▶ [Problem description]: Whatever pictures the entries hold, omit them, and output exactly the lines from the one containing "The width and" through the final line.

Excerpts from a dataset
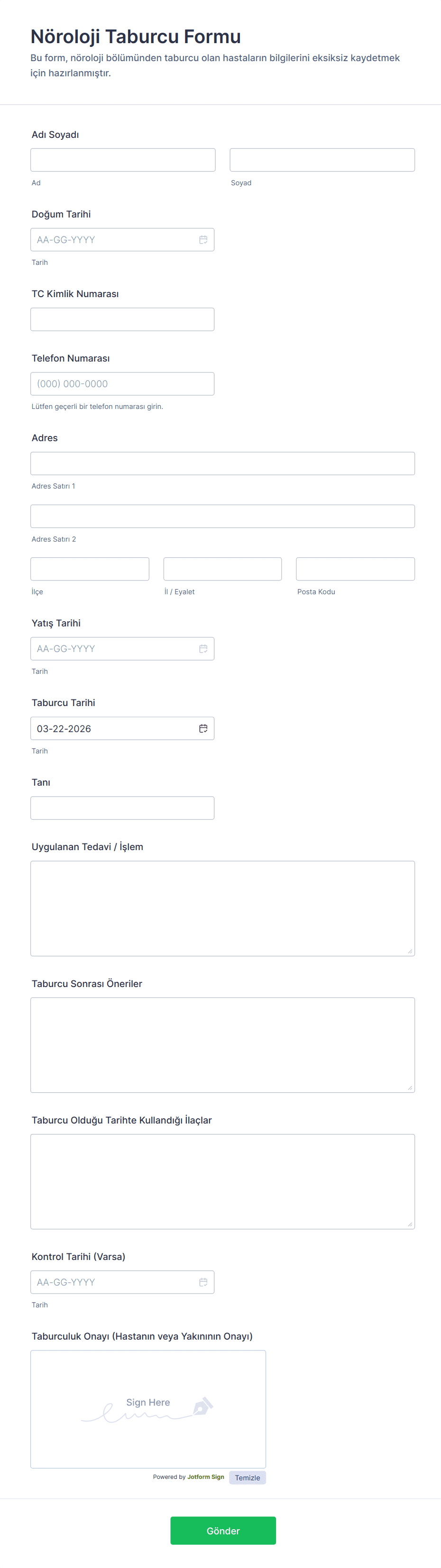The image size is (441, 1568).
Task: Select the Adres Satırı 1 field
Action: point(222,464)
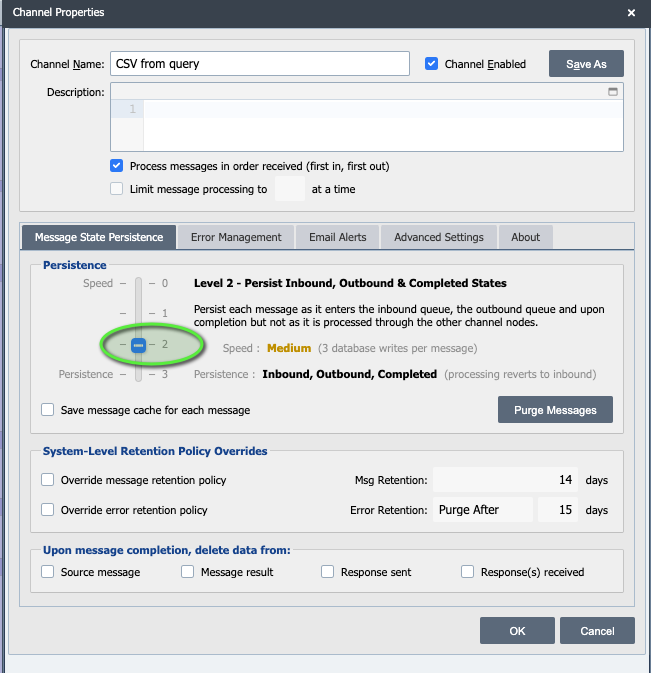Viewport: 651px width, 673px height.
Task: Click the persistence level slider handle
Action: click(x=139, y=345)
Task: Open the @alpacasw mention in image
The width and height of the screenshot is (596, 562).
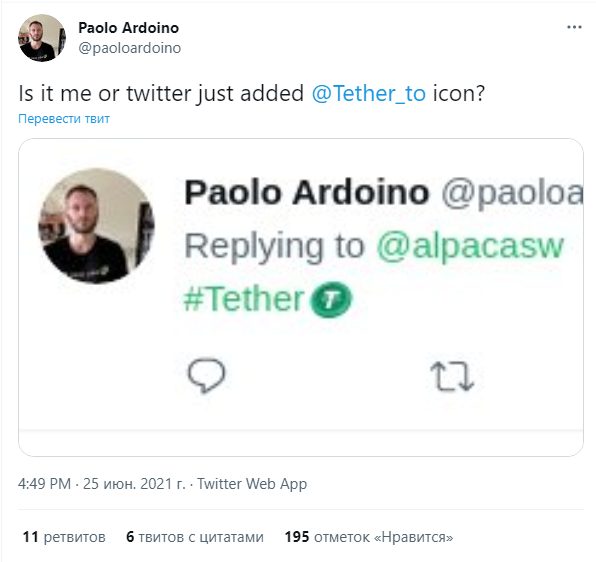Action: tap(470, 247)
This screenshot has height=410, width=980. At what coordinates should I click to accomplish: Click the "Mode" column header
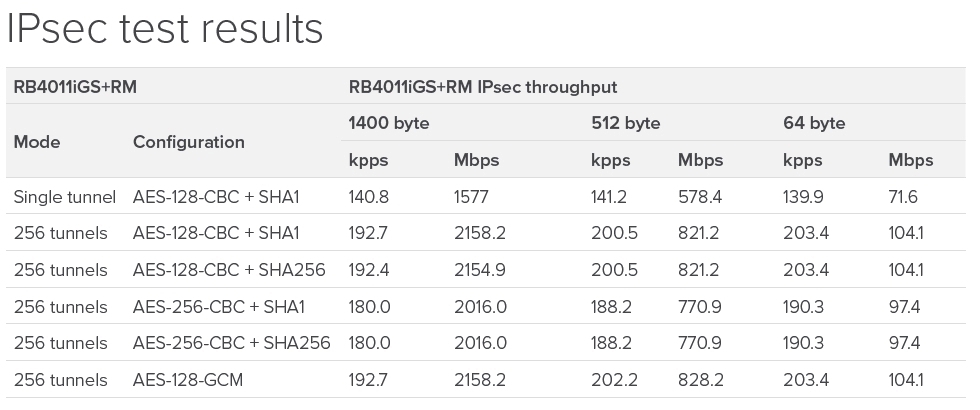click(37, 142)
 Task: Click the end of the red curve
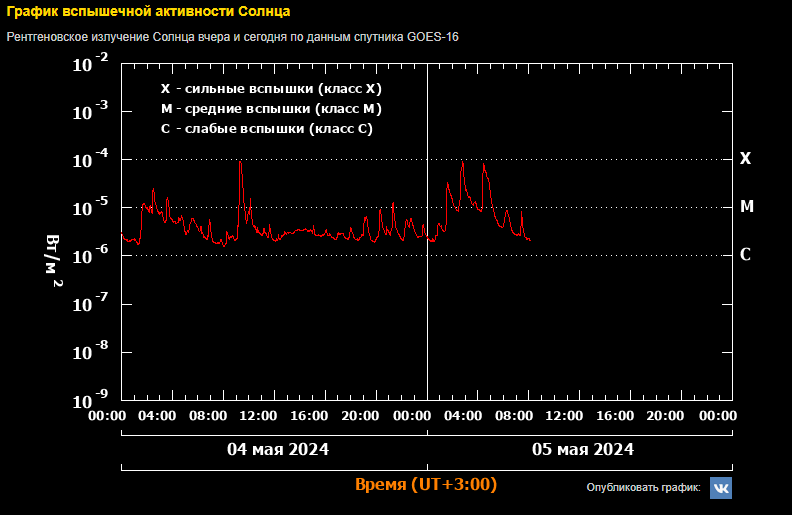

▶ [Problem solution]:
The width and height of the screenshot is (596, 562).
Action: tap(470, 247)
This screenshot has height=410, width=980. At what coordinates should I click to accomplish: Click the "Mode" column header
click(37, 142)
 Task: Click the end of the red curve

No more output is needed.